%load_ext autoreload
%autoreload 2
1. Motivation
For automated insights, we need a way to let the computer learn about our metrics. We need something to compare against our metrics, so I figured I start with stockfish, a very popular chess engine. Python chess also interfaces with stockfish so I won't need another dependency, either.
Stockfish is a small download and with the binaries having few dependencies they should be ready to go right after extracting the archive – no extra installation required. The engine should then help us by generating our training data.
!mkdir -p "tools"
!ls
Assuming this notebook runs on a Linux box, we'll get the Linux binary from the official website. We're not building high-end desktop software here (does such thing even exist?) so hard-coding the download URL for just the Linux version is OK. It might feel wrong, but the best advice to counter your (very valid) intuition is that we have to focus on our goal: automated insights. That is, don't spend time over-engineering the basic, non-data-sciency stuff in your pipeline unless your pipeline is ready to run in production and earn money for you. There is a reason why we use Python for all of this, so quick'n'dirty – to a certain degree – is the way to go.
We need to set a fake browser user-agent for our download request, otherwise we get 403'd. Normally that's a sign you're doing something wrong at extra costs to someone else (in this case ISP hosting fees for the stockfish communiy). At 1.7M of download size, which is probably smaller than a typical project's landing page these days, I don't feel guilty at all.
We still need to extract the downloaded Zip archive. Also, we need to make the stockfish binary executable. There are 3 binaries available in this version, we use what I guess is the default one. More quick'n'dirty hardcoding that I expect to break sooner than later.

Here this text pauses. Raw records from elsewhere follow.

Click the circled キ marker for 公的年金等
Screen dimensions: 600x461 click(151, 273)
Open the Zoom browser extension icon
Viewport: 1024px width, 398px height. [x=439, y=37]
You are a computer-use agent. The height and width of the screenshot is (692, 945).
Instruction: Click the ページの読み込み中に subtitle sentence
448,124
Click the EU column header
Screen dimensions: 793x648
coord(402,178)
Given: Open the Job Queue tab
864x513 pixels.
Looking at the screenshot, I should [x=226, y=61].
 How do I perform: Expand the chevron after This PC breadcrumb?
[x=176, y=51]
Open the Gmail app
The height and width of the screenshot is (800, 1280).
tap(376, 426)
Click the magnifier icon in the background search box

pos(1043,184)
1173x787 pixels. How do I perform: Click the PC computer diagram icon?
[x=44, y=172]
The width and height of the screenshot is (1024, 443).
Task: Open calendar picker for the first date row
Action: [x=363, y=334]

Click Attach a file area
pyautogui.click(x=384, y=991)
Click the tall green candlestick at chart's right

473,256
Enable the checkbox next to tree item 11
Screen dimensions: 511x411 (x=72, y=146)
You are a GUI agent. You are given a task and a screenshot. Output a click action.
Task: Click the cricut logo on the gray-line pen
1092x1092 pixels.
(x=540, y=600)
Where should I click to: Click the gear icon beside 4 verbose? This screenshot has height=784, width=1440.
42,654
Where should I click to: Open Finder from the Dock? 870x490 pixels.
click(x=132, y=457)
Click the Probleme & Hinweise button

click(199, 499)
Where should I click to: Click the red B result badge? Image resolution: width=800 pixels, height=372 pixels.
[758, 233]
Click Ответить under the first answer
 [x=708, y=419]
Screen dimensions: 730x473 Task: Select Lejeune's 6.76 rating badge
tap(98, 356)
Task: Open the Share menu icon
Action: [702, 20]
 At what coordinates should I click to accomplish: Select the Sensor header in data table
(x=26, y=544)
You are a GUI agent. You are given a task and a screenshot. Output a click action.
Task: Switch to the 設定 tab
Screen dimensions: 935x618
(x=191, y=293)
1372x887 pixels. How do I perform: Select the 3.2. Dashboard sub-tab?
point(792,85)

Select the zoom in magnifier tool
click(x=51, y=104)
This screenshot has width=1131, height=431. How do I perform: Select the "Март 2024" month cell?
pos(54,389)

stockfish = extract(download())
Check if we can run stockfish now, but let's not get stuck in stockfish's command prompt. So we send 'quit' to it immediately, which will still return the version of the binary and its authors.
!{stockfish} quit
The next step is to hook up the engine with Python chess, as described in their documentation: https://python-chess.readthedocs.io/en/latest/engine.html
PGN can be described as a hierarchical document model due to its ability to store variations next to the mainline. Python chess uses a recursive nodes structure to model PGN; GameNode::add_main_variation(move: chess.Move)->GameNode
processes a move, adds it as a child to the current node and returns the child. If we only process the mainline moves, the structure effectively represents a linked list. We could also just use a chess.Board instance to replay the engine results back to Python chess. Since our data module handles PGN however, I thought I go the extra step here. The way engine, game and board interact feels fragile to me but that is perhaps because board isn't just a plain chess position viewer. Instead, it has game/engine logic of its own.
Computer chess is extremely technical and moves will pile up. Even with short time limits a chess engine vs chess engine game can take a couple seconds or even minutes. Too short of a time limit and computer chess turns into garbage. Notice that it's not the engine that's slow, it's how we interact with it and process results.
%time game = playGame(stockfish)
display(game.mainline_moves())
Let's look at the engine's game through our UI.
import cheviz.ui
games_list = [cheviz.data.fromGame(game)]
cheviz.ui.showGameUi(games_list)
We use the same display wrap trick as in the 02_ui.ipynb
notebook.
from IPython.display import display, HTML
CSS = """
.output {
flex-direction: row;
flex-wrap: wrap;
}
"""
HTML('<style>{}</style>'.format(CSS))